It was like she suspected what
they were planning to do.
Eddie was glad Mance would be
doing the shooting. He didn't think he
could kill anything so gorgeous. He
halfway hoped they might keep her alive long enough to rape her. He'd never raped anybody before, wasn't
really inclined to it, but she seemed like a good place to start. It'd be a way to conquer the fear of her.
"Yeah, okay," Mance
said, sounding a little surprised that anybody was talking to him that way,
much less a chick. Mance didn't like
people being unimpressed with him, and he shot Mikey a long look.
"Morgan doesn't like drugs,
is all," Mikey explained.
"Really?" Mance
said. "You're in the wrong
business, babe."
"Today I am," Morgan
said.
"Doc was gonna come with me
today but he had some court thing," Mikey said. "Drugs aren't Morgan's usual area."
"What is Morgan's usual area?"
Mance asked, looking at her. "At
risk of not 'making it move' for a second."
"Thievin'," Morgan
said. "Mostly cars, bikes."
"Cars?" Mance said.
"Don't see many girls doing that."
"The size of my demographic
doesn't concern me," she said.
Mikey smiled. Since somebody had hung his jaw crooked, it
did nothing to make his face look friendlier.
"Morgan's not like most girls.
If Satan had an ol' lady, she'd be it."
"Yeah, I can see that
much," Mance said. "At first I
thought Victoria's best-kept secret had walked in. Good lord.

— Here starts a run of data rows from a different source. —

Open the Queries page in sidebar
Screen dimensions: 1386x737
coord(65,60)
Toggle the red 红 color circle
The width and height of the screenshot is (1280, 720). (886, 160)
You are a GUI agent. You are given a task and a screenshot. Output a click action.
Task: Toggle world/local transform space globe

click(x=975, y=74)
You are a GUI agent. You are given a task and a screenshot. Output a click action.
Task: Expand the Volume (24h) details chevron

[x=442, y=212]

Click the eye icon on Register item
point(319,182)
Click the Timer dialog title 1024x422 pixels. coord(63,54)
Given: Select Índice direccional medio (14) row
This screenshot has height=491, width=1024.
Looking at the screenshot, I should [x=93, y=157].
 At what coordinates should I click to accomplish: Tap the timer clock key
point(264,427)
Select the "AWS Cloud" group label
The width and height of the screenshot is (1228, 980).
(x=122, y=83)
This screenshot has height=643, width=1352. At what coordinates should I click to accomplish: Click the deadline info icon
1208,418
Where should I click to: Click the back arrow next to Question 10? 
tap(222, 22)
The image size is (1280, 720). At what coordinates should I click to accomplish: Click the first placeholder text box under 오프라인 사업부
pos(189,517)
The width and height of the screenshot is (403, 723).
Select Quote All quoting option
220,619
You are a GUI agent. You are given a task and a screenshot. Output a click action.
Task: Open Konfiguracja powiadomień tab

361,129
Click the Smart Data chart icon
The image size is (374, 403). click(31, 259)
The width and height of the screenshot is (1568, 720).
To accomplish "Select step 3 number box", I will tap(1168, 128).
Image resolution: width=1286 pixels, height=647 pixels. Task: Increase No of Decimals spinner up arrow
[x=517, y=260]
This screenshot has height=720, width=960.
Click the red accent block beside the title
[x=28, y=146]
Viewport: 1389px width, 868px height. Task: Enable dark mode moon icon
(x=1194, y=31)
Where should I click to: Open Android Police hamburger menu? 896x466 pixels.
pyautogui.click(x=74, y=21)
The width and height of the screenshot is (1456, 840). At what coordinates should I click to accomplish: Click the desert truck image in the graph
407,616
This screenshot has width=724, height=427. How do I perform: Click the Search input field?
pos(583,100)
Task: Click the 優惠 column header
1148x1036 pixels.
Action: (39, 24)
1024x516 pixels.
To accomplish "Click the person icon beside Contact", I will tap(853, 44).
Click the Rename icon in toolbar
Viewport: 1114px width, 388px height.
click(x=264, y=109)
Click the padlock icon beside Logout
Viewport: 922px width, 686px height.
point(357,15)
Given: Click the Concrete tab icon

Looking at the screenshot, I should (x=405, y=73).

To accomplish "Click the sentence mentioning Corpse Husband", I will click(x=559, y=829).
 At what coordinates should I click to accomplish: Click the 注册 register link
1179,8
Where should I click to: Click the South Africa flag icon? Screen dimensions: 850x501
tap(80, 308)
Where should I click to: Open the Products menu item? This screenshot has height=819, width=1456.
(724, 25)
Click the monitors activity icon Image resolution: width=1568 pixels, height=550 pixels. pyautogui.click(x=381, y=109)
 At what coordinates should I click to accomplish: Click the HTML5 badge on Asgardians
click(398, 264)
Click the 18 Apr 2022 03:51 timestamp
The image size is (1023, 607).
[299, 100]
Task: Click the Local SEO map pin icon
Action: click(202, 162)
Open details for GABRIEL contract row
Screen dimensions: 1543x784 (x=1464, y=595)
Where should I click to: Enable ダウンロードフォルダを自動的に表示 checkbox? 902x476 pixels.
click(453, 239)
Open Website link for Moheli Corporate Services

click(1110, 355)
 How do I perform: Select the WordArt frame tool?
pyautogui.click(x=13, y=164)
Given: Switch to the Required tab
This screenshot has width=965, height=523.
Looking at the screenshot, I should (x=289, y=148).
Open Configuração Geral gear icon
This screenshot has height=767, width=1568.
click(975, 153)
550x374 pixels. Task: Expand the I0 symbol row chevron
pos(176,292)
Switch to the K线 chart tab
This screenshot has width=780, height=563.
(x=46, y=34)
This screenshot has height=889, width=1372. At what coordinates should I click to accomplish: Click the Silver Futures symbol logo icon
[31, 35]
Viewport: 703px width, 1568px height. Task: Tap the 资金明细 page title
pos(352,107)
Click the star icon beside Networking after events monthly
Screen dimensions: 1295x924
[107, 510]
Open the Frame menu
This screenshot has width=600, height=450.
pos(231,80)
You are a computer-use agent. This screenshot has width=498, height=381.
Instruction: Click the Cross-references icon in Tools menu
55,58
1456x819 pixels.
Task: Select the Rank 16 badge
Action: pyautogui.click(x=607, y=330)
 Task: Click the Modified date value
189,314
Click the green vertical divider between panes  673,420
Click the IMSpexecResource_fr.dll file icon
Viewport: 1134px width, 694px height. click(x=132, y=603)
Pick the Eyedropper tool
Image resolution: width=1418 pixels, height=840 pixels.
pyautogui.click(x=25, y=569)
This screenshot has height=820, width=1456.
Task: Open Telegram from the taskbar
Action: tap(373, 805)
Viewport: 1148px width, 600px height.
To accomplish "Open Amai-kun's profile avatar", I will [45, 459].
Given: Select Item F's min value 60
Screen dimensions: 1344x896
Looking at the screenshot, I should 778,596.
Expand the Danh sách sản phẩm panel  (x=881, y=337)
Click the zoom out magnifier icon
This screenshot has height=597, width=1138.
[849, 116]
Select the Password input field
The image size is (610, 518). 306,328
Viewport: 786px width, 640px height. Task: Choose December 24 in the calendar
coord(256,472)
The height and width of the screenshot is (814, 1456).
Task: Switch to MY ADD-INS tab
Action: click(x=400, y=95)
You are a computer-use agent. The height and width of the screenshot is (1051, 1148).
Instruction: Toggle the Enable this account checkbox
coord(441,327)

You are one stunning woman. I've
never seen anything like you."
Morgan looked bored with the
compliment. Un-fucking-reachable.
"Almost beautiful enough to
get away with acting like a cunt," Mance added. Morgan
remained dead-eyed.
Mikey shook his head. "I wouldn't, man. Hey, let's just count the money, eh?"
"Yeah, count away,"
Mance shrugged, kicking the duffel bag toward him. "It's all there, but, by all means,
verify."
It was while Mikey was peering
into the cash that Mance pulled the .44 Magnum from the couch cushions and shot
him. A fistful of Mikey's head landed
on the bed in the room beyond and Mance turned the Magnum toward Morgan just in
time to catch a round from the Detonics she'd quick-snaked from the small of
her back; it hit his chest and turned on a faucet. Pouring, he bounced back onto the couch and
it was the last moving he did.
Eddie froze in the thunder. Buster didn't. Buster, a wiry little guy with a face that
was all nose and receding hairline, snatched up the cash and the drugs and
streaked for the door like the weasel he resembled. Morgan snarled at him but also had to keep
track of Eddie, so Buster made it out.
Even over the whistle in his ears, Eddie heard Buster's bike firing
up. Morgan made an animal sound of
anger and turned back to Eddie, oh-shit grim.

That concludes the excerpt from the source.